Stanisław Lubieniecki (Stanislaus de Lubienietz, also Lubiniezky or Lubyenyetsky) (August 23, 1623 in Raków – May 18, 1675 in Hamburg) was a Polish Socinian theologist, historian, astronomer, and writer. He is the eponym of the lunar crater Lubiniezky.

==Family==
He was born into an aristocratic family closely linked with Socinianism:
Father: Krzysztof Lubieniecki (1598–1648) Arian minister
Son: Teodor Bogdan Lubieniecki (1654 – c. 1718) painter, graphic artist
Son: Krzysztof Lubieniecki (1659–1729) painter, engraver
Grandfather: Krzysztof Lubieniecki (1561–1624) Arian writer
Uncle: Andrzej Lubieniecki Jr. (1590–1667) historian
Grandfather's brother: Stanisław Lubieniecki (1558–1633) Arian theologian
Grandfather's brother: Andrzej Lubieniecki (c. 1551 – 1623) Arian writer – author of Poloneutychia
Uncle: Florian Morsztyn (c. 1530 – 1587)
Uncle: Mikołaj Przypkowski (c. 1570 – 1672)
Uncle: Joachim Rupniowski (died 1641) Arian minister

==Life==
From 1646 to 1650, Stanislaus studied at the Racovian Academy.

His Socinian hometown Raków, Sandomierz Voivodeship of Lesser Poland, was founded about a hundred years earlier and had about 15,000 inhabitants. A decree by the Polish Sejm of 1639 forbade religions other than Catholicism (Counter-Reformation). The inhabitants of his hometown were expelled and their homes destroyed and by 1700 only 700 people remained.

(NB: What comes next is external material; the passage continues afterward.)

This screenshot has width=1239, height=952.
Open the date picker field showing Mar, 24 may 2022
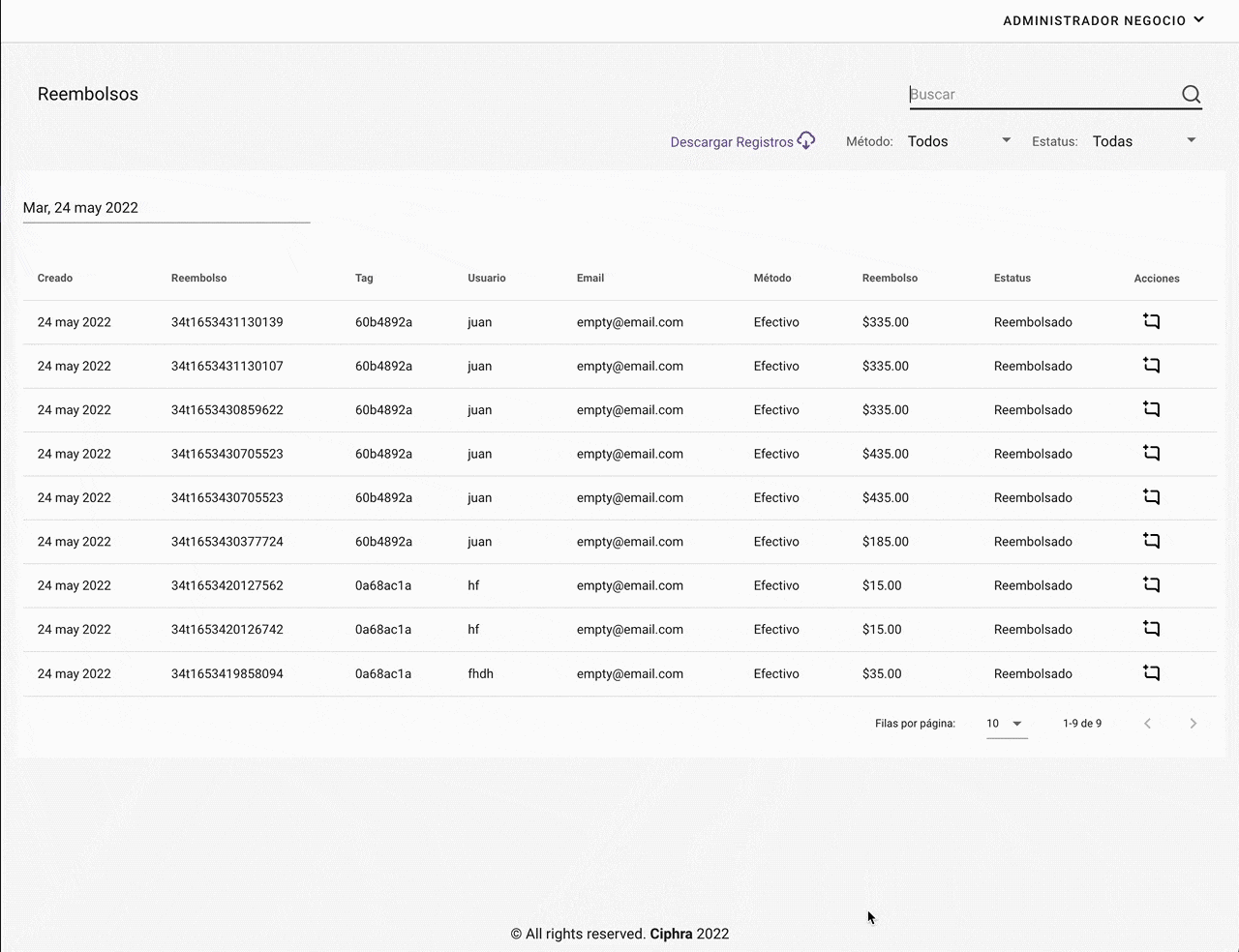pyautogui.click(x=166, y=208)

Stanislaus then went to study in France and the Netherlands, he came to live in Hamburg where he met considerable resistance from the Lutheran clergy. Lubieniecki and his two daughters Catherine Salomea and Griselda Constance, died of mercury poisoning, probably as the result of a mistake by a domestic servant. His wife survived.

==Works==
- "Historia Reformationis Polonicae : in qua tum reformatorum tum antitrinitariorum origo & progressus in Polonia & finitimis provinciis narrantur" (1685) published posthumously by Benedykt Wiszowaty
- "Theatrum cometicum, duabus partibus constans" (1668) Is an illustrated anthology of 415 comets from the biblical epoch of the deluge up until 1665.